Dass bei den 300 000 Einwohnern von Myitkyina in der Kachin-Region im Norden Myanmars regelmäßig der Strom ausfällt, ist für viele nicht so wichtig. «Zuerst kommen die Menschen, dann die Elektrizität», sagt Manam Tu Ja. Er gründete 2013 die Demokratische Partei des Teilstaates Kachin, um mobil zu machen gegen einen gigantischen Staudamm: das Myitsone-Projekt gut 1000 Kilometer nördlich der Hafenstadt Rangun nahe der Grenze zu China.

Bei den meisten Anwohnern lief er offene Türen ein. Nach heftigen Protesten gegen den Damm stoppte der nach Jahrzehnten der Militärdiktatur ernannte Ex-General und Reformpräsident Thein Sein den Bau 2011 vorerst. Eine unabhängige Regierungskommission soll in diesen Tagen Empfehlungen vorlegen, ob und wie es weitergehen soll. Die Entscheidung trifft die Regierung von Friedensnobelpreisträgerin Aung San Suu Kyi.

Einst führte sie selbst Kampagnen gegen das Projekt an. Heute muss sie als Außenministerin einen unmöglich scheinenden Spagat machen: Der Damm-Deal wurde von den Generälen der Junta 2007 mit einem chinesischen Staatsunternehmen geschlossen. Die China Power Investment Corporation (CPI) investierte schon mehrere Millionen Dollar, das Projekt sollte eigentlich 2018 fertig sein. Peking pocht darauf, dass der Vertrag eingehalten wird. China vor den Kopf zu stoßen, kann sich das arme Land nicht leisten.

Der mächtige Nachbar ist der größte Investor im Land, allein von Juli bis September 2016 hat China 1,3 Milliarden Dollar in die Energiewirtschaft investiert. CPI habe versucht, ihn umzustimmen, sagt Tu Ja. «Aber das hilft gar nichts», sagt der 70-Jährige. «Wenn es um den Irrawaddy geht, lassen wir nicht mit uns reden.»

Der Irrawaddy, das ist ein Fluss mit mystischer Bedeutung für das südostasiatische Land. Er beginnt im Norden am Zusammenfluss zweier Flüsse und fließt gut 2000 Kilometer in die Andamanensee. Das Delta ist eine riesige fruchtbare Ebene, wo Reis und vieles mehr angebaut wird. Für Hunderttausende Menschen, die fischen oder an den Ufern Felder haben, ist der Fluss das Lebenselixier.

________________________

* [ARBEITSAUFTRAG 1]:
Beantworte kurz diese Fragen zum Textauszug über den Myitsone-Staudamm:
(a) In welchem Jahr gründete Manam Tu Ja die Demokratische Partei des Teilstaates Kachin?
(b) Wann sollte das Projekt eigentlich fertig sein?
(c) Wie viel Geld hat China von Juli bis September 2016 in die Energiewirtschaft gesteckt?
Der Textauszug und die Einträge haben nichts miteinander zu tun.

* [VORLIEGENDE EINTRÄGE]:
________________________

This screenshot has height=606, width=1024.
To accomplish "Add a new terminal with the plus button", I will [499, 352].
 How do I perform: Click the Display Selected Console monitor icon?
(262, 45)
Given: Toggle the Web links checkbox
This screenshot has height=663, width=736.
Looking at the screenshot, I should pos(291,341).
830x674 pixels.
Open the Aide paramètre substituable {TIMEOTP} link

________________________

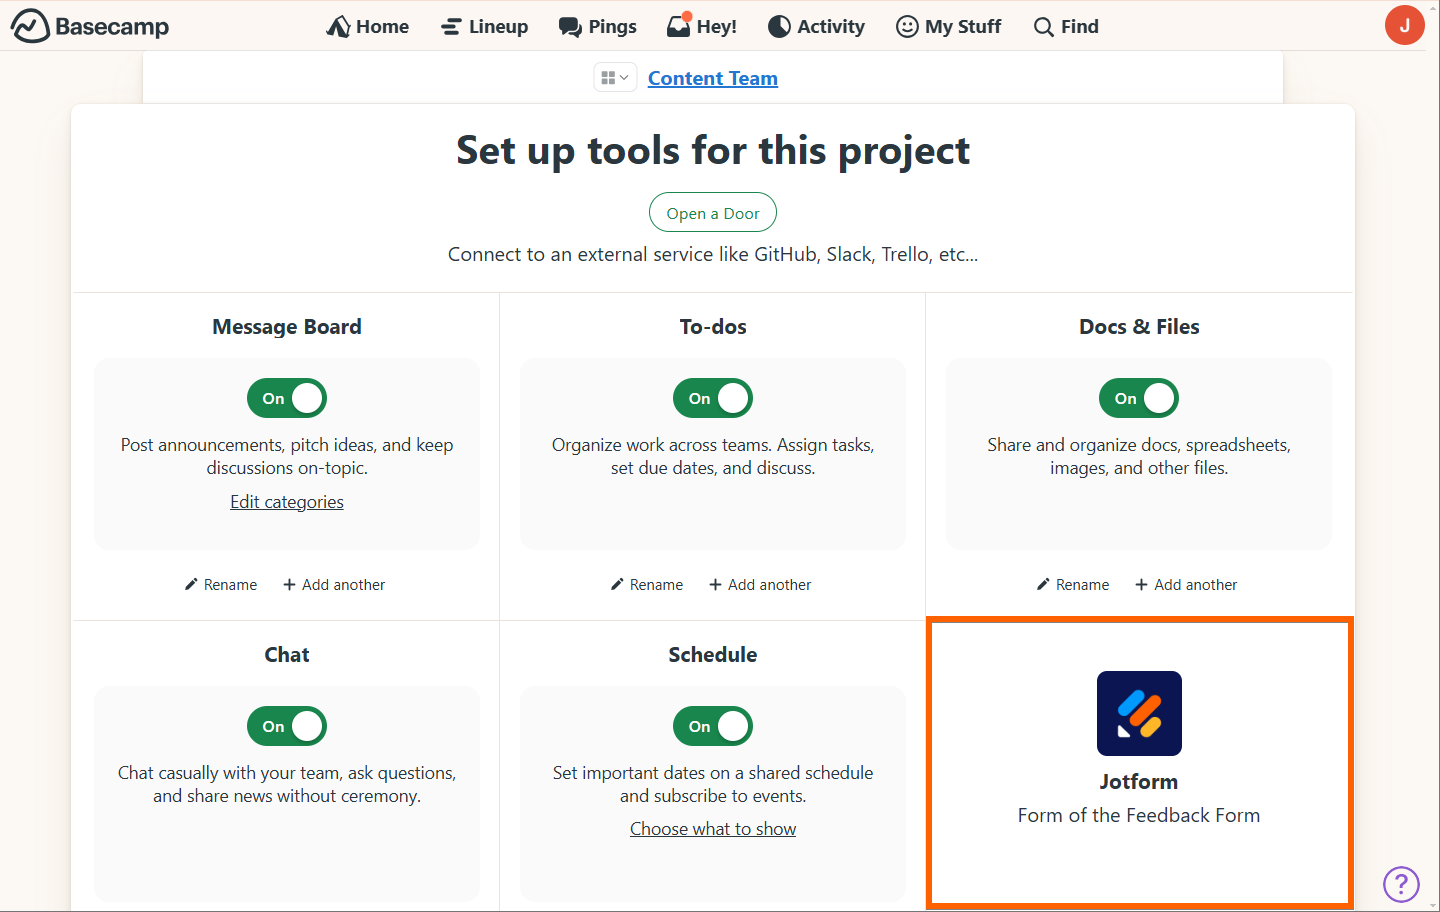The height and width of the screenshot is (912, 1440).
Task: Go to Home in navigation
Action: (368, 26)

________________________

* [ARBEITSAUFTRAG 2]: Schreib aus den Einträgen den Abschnitt von der Zeile mit „This screenshot has height=606, width=1024.“ bis einschließlich der Zeile mit „Open the Aide“ genau ab.

* [LÖSUNG 1]:
(a) 2013
(b) 2018
(c) 1,3 Milliarden Dollar

* [LÖSUNG 2]:
This screenshot has height=606, width=1024.
To accomplish "Add a new terminal with the plus button", I will [499, 352].
 How do I perform: Click the Display Selected Console monitor icon?
(262, 45)
Given: Toggle the Web links checkbox
This screenshot has height=663, width=736.
Looking at the screenshot, I should pos(291,341).
830x674 pixels.
Open the Aide paramètre substituable {TIMEOTP} link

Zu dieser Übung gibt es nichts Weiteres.